Gupta Vinay, Wang Weijun, Sosnowski Barbara A, Hofman Florence M, Chen Thomas C
Department of Pathology, K. Norris Jr. Comprehensive Cancer Center, University of Southern California, Los Angeles, California 90033, USA.
Neurosurg Focus. 2006 Apr 15;20(4):E26.
Adenovirus transduction in gene therapy is dependent on the expression of the coxsackie virus-adenovirus receptor (CAR) for initial binding and on the integrin receptors (avb3, avb5) for viral internalization. Low and variable expression of CAR may be responsible for the low transduction rates seen with native adenoviral vectors. The goal of this study was to demonstrate increased transduction efficiency by retargeting the adenovirus with a fibroblast growth factor (FGF) ligand, FGF-2.

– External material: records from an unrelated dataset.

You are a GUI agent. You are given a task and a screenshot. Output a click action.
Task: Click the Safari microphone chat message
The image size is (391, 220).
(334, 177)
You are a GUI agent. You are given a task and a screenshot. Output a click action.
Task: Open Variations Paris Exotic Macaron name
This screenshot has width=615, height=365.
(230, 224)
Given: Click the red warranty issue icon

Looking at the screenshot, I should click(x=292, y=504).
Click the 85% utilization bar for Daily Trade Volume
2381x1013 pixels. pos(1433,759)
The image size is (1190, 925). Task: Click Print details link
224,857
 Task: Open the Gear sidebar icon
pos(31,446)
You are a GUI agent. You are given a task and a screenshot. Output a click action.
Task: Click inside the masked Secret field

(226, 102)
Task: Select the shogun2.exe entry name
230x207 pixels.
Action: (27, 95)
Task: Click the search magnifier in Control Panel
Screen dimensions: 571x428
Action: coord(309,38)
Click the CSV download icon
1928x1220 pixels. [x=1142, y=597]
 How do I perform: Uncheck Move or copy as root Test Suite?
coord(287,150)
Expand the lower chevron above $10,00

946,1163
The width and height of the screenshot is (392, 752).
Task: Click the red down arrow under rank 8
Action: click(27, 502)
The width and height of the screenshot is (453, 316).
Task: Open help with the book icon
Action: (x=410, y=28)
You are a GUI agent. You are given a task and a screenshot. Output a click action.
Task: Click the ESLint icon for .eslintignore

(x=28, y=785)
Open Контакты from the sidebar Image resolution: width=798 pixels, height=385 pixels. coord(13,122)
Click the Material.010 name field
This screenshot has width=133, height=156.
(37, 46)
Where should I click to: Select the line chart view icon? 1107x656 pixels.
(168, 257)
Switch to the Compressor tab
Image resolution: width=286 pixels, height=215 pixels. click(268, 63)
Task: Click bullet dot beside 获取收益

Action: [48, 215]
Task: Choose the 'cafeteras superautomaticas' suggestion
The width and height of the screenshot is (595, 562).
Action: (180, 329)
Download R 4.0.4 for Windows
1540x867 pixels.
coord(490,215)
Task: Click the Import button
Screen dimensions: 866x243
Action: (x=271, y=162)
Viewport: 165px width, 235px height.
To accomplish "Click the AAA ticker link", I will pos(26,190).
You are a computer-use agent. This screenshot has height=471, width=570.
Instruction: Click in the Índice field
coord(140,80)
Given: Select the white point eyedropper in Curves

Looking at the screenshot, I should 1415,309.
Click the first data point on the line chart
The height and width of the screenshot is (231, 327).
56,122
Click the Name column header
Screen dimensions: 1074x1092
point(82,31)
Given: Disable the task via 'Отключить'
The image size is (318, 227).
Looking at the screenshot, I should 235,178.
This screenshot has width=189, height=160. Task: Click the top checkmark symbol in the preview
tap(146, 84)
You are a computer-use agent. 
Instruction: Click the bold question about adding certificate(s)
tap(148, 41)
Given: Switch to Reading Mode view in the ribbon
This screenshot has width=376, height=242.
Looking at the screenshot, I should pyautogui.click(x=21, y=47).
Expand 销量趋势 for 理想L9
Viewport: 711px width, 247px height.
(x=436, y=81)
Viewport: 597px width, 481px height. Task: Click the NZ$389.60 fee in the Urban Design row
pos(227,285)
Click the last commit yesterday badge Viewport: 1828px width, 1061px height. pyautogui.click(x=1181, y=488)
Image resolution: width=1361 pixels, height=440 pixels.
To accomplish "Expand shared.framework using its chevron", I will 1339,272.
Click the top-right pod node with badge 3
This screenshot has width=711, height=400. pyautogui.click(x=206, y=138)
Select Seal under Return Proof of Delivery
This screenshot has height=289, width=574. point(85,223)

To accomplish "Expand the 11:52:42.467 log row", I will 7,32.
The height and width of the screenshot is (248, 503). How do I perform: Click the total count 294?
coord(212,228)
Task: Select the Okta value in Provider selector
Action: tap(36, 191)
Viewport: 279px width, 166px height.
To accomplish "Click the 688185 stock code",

The retargeted adenoviruses were used to transduce human glioblastoma multiforme (GBM)-derived ECs (tumor-associated brain endothelial cells [TuBECs]), in which there is minimal CAR expression but a high expression of FGF receptor (FGFR). The results demonstrate that the transduction efficiency of TuBECs can reach as high as 80% when one uses an FGF2-conjugated adenovirus containing green fluorescent protein (FGF2-AdGFP) yet be only 5% when one uses the native adenovirus (AdGFP). The TuBECs were transduced with either a native adenovirus (AdHSV-TK) or a retargeted adenovirus (FGF2-AdHSV-TK), both of which carry the suicide herpes simplex virus-thymidine kinase (HSV-TK) gene. Administered as a cytotoxic prodrug, ganciclovir induced a significant decline in the proliferation rate and increased apoptosis in TuBECs treated with the retargeted adenovirus, compared with its effect on TuBECs treated with the native adenovirus. Increased transduction efficiency was determined by performing GFP-based flow cytometry, and the expression of the TK protein by the retargeted adenovirus was assessed by performing an immunohistochemical analysis focused on HSV-TK. The mechanism of cytotoxicity was determined to be apoptosis by performing a terminal deoxynucleotidyl transferase-mediated deoxyuridine triphosphate nick-end labeling assay.
Fibroblast growth factor-2-retargeted adenoviral vectors may be used to increase the transduction of GBM-derived endothelial cells, enabling a new and efficient antiangiogenesis strategy for the treatment of malignant gliomas.
基因治疗中的腺病毒转导依赖于柯萨奇病毒-腺病毒受体(CAR)的表达以进行初始结合,以及整合素受体(αvβ3、αvβ5)以实现病毒内化。CAR的低表达和可变表达可能是天然腺病毒载体转导率低的原因。本研究的目的是通过用成纤维细胞生长因子(FGF)配体FGF-2对腺病毒进行重新靶向,来证明转导效率的提高。
使用重新靶向的腺病毒转导人多形性胶质母细胞瘤(GBM)来源的内皮细胞(肿瘤相关脑内皮细胞[TuBECs]),其中CAR表达极少,但FGF受体(FGFR)表达高。结果表明,当使用含有绿色荧光蛋白的FGF2偶联腺病毒(FGF2-AdGFP)时,TuBECs的转导效率可高达80%,而使用天然腺病毒(AdGFP)时仅为5%。用携带自杀性单纯疱疹病毒胸苷激酶(HSV-TK)基因的天然腺病毒(AdHSV-TK)或重新靶向的腺病毒(FGF2-AdHSV-TK)转导TuBECs。作为细胞毒性前药给予更昔洛韦,与对用天然腺病毒处理的TuBECs的作用相比,其导致用重新靶向的腺病毒处理的TuBECs的增殖率显著下降且凋亡增加。通过基于GFP的流式细胞术确定转导效率的提高,并通过进行聚焦于HSV-TK的免疫组织化学分析来评估重新靶向的腺病毒对TK蛋白的表达。通过进行末端脱氧核苷酸转移酶介导的脱氧尿苷三磷酸缺口末端标记测定,确定细胞毒性机制为凋亡。
成纤维细胞生长因子-2重新靶向的腺病毒载体可用于提高GBM来源的内皮细胞的转导,为恶性胶质瘤的治疗提供一种新的高效抗血管生成策略。